Elsewhere in Data Science
For those looking for a break from all the COVID talk, there is certainly plenty to keep you occupied:
- We have seen a fair amount of press over the last couple of years about the opportunity to leverage machine learning (and Deep Learning in particular) for disease diagnosis. This paper in the BMJ takes a systematic review of these studies and finds that while there is promise, they have yet to fully prove themselves in an operational setting, highlighting the disconnect that can often occur between prototypes and fully operational systems.
- Multi-class categorisation problems can be fun in simplified Kaggle style environments but become increasingly painful at scale.
- Shopify do a nice job of talking through their approach to categorising products at scale which leverages a little discussed technique called Kesler’s Construction.
- Meanwhile Shoprunner unveil their open sourced Deep Learning framework (Tonks) for tackling the same problem.
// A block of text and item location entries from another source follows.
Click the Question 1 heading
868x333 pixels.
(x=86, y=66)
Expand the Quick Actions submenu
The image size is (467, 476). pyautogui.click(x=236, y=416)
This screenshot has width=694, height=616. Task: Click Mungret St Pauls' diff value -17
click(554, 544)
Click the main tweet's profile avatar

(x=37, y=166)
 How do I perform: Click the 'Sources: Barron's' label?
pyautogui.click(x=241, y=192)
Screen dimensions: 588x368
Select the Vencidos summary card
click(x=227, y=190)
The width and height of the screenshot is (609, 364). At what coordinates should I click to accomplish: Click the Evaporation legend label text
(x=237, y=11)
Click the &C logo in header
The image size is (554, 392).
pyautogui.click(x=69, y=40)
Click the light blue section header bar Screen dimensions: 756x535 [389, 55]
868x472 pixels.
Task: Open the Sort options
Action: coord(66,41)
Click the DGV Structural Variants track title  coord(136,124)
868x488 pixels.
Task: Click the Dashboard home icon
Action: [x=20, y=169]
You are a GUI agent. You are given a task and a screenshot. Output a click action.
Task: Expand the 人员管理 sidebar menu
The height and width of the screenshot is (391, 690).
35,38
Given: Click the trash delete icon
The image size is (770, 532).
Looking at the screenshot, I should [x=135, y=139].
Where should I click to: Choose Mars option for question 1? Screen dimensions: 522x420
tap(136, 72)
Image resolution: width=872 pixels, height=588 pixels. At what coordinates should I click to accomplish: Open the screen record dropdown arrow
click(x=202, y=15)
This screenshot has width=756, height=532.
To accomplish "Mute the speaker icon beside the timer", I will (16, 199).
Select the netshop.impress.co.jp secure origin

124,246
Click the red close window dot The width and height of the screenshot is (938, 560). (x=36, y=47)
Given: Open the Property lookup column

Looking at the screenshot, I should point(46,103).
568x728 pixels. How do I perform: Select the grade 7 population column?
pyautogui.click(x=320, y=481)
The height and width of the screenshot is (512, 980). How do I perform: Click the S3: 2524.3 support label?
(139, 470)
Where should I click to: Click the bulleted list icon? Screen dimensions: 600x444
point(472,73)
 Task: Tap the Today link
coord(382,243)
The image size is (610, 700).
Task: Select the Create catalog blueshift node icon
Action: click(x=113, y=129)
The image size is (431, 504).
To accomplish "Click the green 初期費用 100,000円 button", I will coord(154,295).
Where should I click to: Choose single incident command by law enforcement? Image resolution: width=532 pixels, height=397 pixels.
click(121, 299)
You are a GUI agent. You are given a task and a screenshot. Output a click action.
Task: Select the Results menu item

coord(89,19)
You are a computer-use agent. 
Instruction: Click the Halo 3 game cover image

- For some lovely perspective on the scientific process, have a read of this piece from a lecture by Richard Hamming at Bell Labs in 1986.
- On a similar historic theme, how many of these female data science pioneers have you heard of? Improving the gender imbalance and general diversity of data science practitioners is something we are passionate about on the committee.
- Speaking of reducing bias, good to see that Google have been attempting to reduce gender-bias in their translation services by focusing on the scalability and generalisability of their solutions.
- Meanwhile Deep Mind has been digging into how to combat the issues of ‘gaming the system’– where machine learning approaches find unintended and unwanted ways of optimising an objective function.
For those wanting a bit more of a hands-on project…
- Check out this newly released trove of free downloadable data science resources, including “the bible” : Elements of Statistical Learning.
- How about building your own speech recognition system based on pytorch?
- Then maybe plug in your own chatbot based on the newly open-sourced Blender framework form facebook.
- And after all that hard work, sit back and listen to some AI generated hip-hop from OpenAI.
Updates from Members and Contributors
- Mani Sarkar has been compiling what looks to be an excellent set of data science resources on github.
- Charles Radclyffe thoroughly recommends the MLOps Community which has been hosting a number of online meetups. They meet every Wednesday on Zoom at 5pm.
- Harald Carlens has pulled together a useful dashboard of ML competitions across the web.
- Finally, Glen Wright Colopy is keen to promote the American Statistical Society’s sponsorship of a new healthcare technology podcast, “The Pod of Asclepius”, where data scientists, statisticians, engineers, and regulatory experts discuss the technical challenges in their healthcare domain.